• [WHAT YOU WILL DO]
- a) Reproduce word for word the passage of the forum thread on matched loads and power transfer, starting with "How about we" and going on through "load is 385 W.".
- b) In the forum thread on matched loads and power transfer, how much power reaches the 50 ohm load when the series impedance is only 1 ohm?
- c) Write what comes next in the forum thread on matched loads and power transfer, carrying on from its final line.

• [DOCUMENT]
On 7/8/2015 6:09 AM, John S wrote:
On 7/7/2015 10:05 AM, Jerry Stuckle wrote:
On 7/7/2015 3:05 AM, John S wrote:
On 7/6/2015 1:03 PM, wrote:
John S wrote:
On 7/6/2015 11:01 AM, Jerry Stuckle wrote:
On 7/6/2015 4:20 AM, Ian Jackson wrote:
In message , rickman
writes



How about we quit with the speculation and come up with some
numbers?

Here is a simulation of a 50 ohm load with a 50 ohm matched series
output impedance and a voltage source of 200 VAC peak. Power into
the
load is 100 W.

http://arius.com/sims/Matched%20Load%20Power.png

Same exact circuit with the series impedance of just 1 ohm, power
into
the load is 385 W.

http://arius.com/sims/UnMatched%20Load%20Power.png

I'd say that is pretty clear evidence that matched loads are not
the
way to maximize power transfer when the load impedance is fixed and
the output impedance is controllable.

Quite simply, if your prime objective is to get maximum power out
of a
power (energy?) source, the source having an internal resistance
is a
BAD THING. You don't design the source to have an internal
resistance
equal to its intended load resistance. No one designs lead-acid
batteries that way (do they?), so why RF transmitters?

While theoretically you can extract the maximum power available
from the
source when the load resistance equals the source resistance, you
can
only do so provided that the heat you generate in the source does
not
cause the source to malfunction (in the worst case, blow up).

Because DC power transfer is not the same as AC power transfer.


Why not? Does something happen to the laws of physics with AC?

Yes, quite a lot, you get a whole new set of laws.

If you apply 1vDC to a 1 ohm resistor, you get 1A of current. If you
apply 1vAC RMS (at any frequency) to a 1 ohm resistor, you get 1A of
current. How does the AC change the law?


You apply 1vdc to a 0.159 microfarad capacitor and you get 0 amps
flowing (open circuit).

• [DATA SHOWN]
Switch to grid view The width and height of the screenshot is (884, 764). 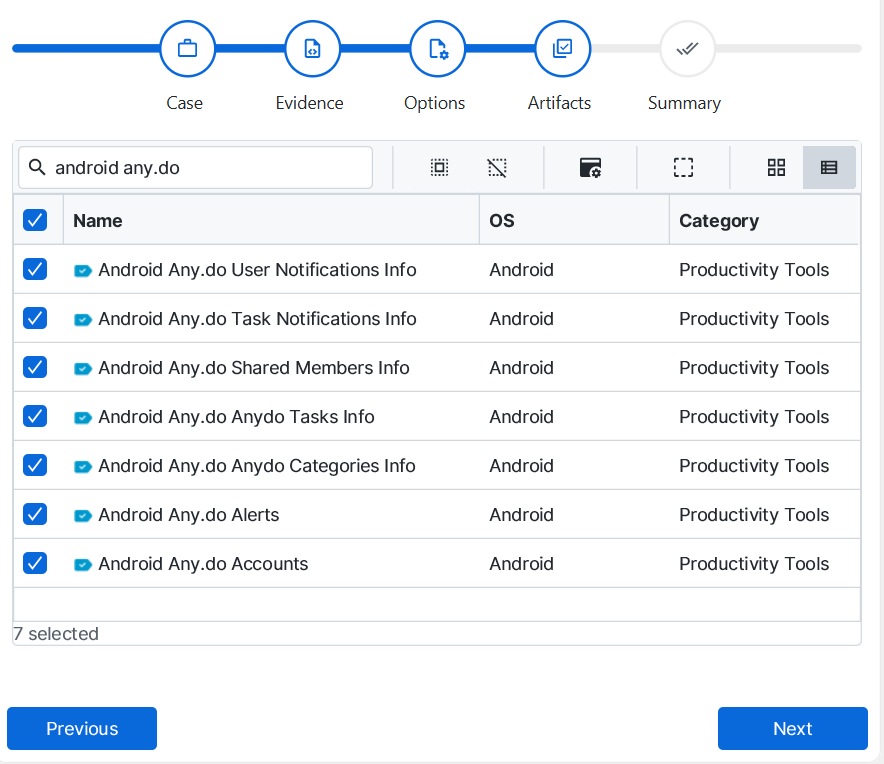coord(776,168)
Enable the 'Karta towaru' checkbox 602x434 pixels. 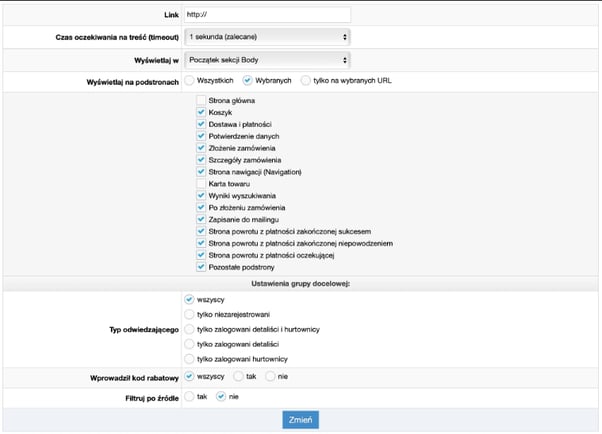[x=201, y=184]
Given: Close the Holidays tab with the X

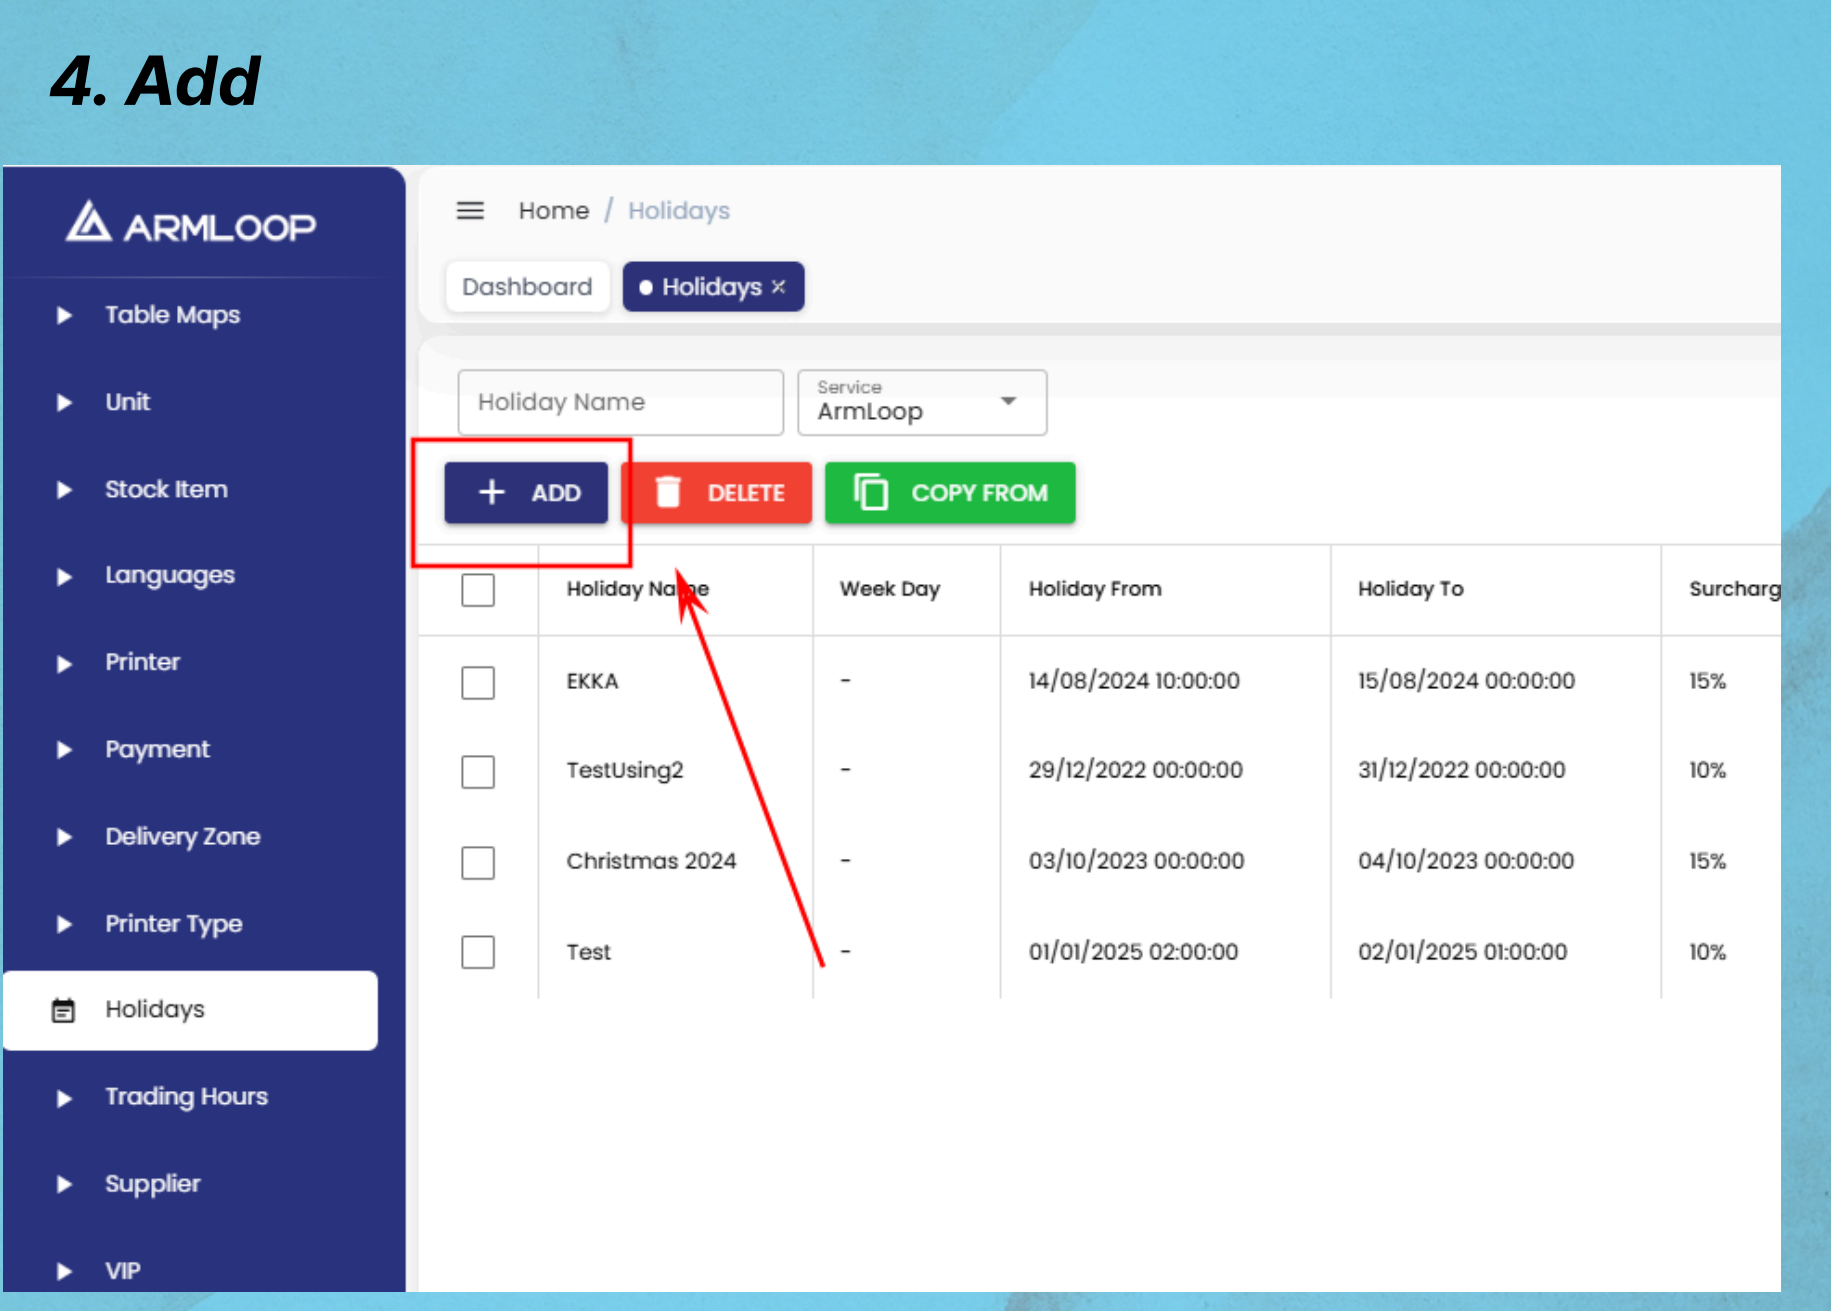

• [ANSWERS TO THE EXERCISES]
- a)
How about we quit with the speculation and come up with some
numbers?

Here is a simulation of a 50 ohm load with a 50 ohm matched series
output impedance and a voltage source of 200 VAC peak. Power into
the
load is 100 W.

http://arius.com/sims/Matched%20Load%20Power.png

Same exact circuit with the series impedance of just 1 ohm, power
into
the load is 385 W.

- b) 385 W.

- c)
You apply 1vac at 1MHz to that same capacitor and you get 1 amp flowing,
with the current leading the voltage by 90 degrees.

You apply 1vdc to a 0.159 microhenry inductor and you get infinite amps
flowing (short circuit).
You apply 1vdc at 1MHz to that same inductor, and you get 1 amp flowing
with the voltage leading the current by 90 degrees.

You place the capacitor and inductor in series.
Fed with DC, you get 0 amps flowing (open circuit).
Fed with 1MHz AC, you get infinite current flowing (short circuit).

You place the capacitor and inductor in parallel.
Fed with DC, you get infinite current flowing (short circuit).
Fed with 1MHz AC you get 0 amps flowing (open circuit).

There is a huge difference between ac and dc!


Yes, but the LAWS have not changed. The components have changed. So,
changing the components changes the laws of physics?

Suppose you apply .01Hz AC RMS to the components you specified. What then?

The point is - the rules for AC are different than the rules for DC.

I'm not going to waste my time figuring out the calculations - you can
do that. But the bottom line will be there will be some impedance in
every case. It will be neither zero nor infinity, as it would be in a
DC circuit.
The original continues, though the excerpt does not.